__元の文書__
----------------------------------------

『丘の上のバカ』はいい本だった

雑感,本の紹介

高橋源一郎さんの『丘の上のバカ』を読んだ。この作家のようにぼくは、自分の感覚に耳を傾け、それを見つめる努力をしているだろうか。というのがまず押し寄せてきた感想だった。
自分の心身を通じて発せられる「私」を主語にした言葉を本当に紡ぎだしているのだろうか。
この問いは、深く考えるべきものを孕んでいる。
日本国憲法の第13条が、この問いに絡みつく。
「第十三条すべて国民は、個人として尊重される。生命、自由及び幸福追求に対する国民の権利については、公共の福祉に反しない限り、立法その他の国政の上で、最大の尊重を必要とする。」
国民主権は、この13条を基礎にしている。
高橋さんは、民主主義の根底にある個人を見つめ、そこに徹底的にこだわっている。個人の感覚を大事にしないと民主主義にはならないというかのように。

議員も「自分の言葉で語るようにしよう」と共産党内でもよく言われているが、これがなかなか難しいという議論になる。
難しいのは、「自分の言葉で語る」ということが、もう一つ鮮明にならないということにもある。
しかし、自分の言葉で語るというのは、自分の身体を通じて紡ぎ出される言葉によって、支えられている「私」を主語にした言葉である、ということであれば、めざすべき方向はかなりはっきりする。

日本共産党の議員は、党中央の文書に書かれている言葉によって、ものごとを理解しようとしてきた。正確に正しく語りたいということになると、書かれている言葉を引用して発言したいと言うことになる。
でも、聞く方は、「日本共産党の議員はみんな同じ言い方をする」ということになってしまう。

----------------------------------------

__作業内容__
**A)** 元の文書では、国民主権が基礎にしているのは日本国憲法の第何条だとされていますか。
**B)** 元の文書のうち、「自分の心身を通じて発せられる」で始まり「ならないということにもある。」まで続く部分を、一字一句変えずに書き写してください。
**C)** 元の文書によると、議員が「自分の言葉で語る」ことが難しい理由の一つは何ですか。1～3文で説明してください。

__元データ__
----------------------------------------

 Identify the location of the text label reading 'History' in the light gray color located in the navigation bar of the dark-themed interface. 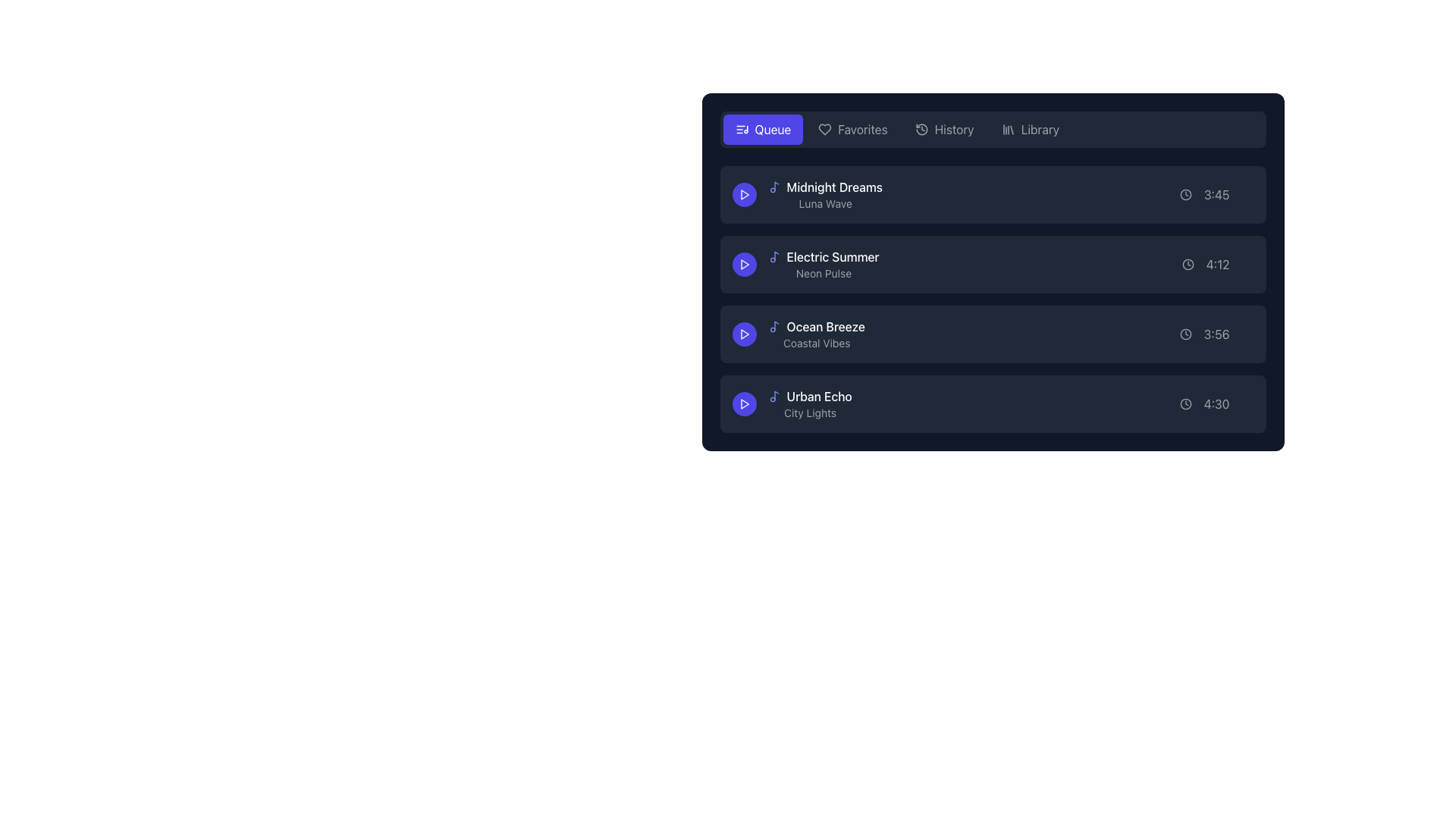
(953, 128).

----------------------------------------

__想定解答__
**A)** 第13条です。

**B)**
自分の心身を通じて発せられる「私」を主語にした言葉を本当に紡ぎだしているのだろうか。
この問いは、深く考えるべきものを孕んでいる。
日本国憲法の第13条が、この問いに絡みつく。
「第十三条すべて国民は、個人として尊重される。生命、自由及び幸福追求に対する国民の権利については、公共の福祉に反しない限り、立法その他の国政の上で、最大の尊重を必要とする。」
国民主権は、この13条を基礎にしている。
高橋さんは、民主主義の根底にある個人を見つめ、そこに徹底的にこだわっている。個人の感覚を大事にしないと民主主義にはならないというかのように。

議員も「自分の言葉で語るようにしよう」と共産党内でもよく言われているが、これがなかなか難しいという議論になる。
難しいのは、「自分の言葉で語る」ということが、もう一つ鮮明にならないということにもある。

**C)** 「自分の言葉で語る」とはどういうことなのかが、いまひとつ鮮明にならないからです。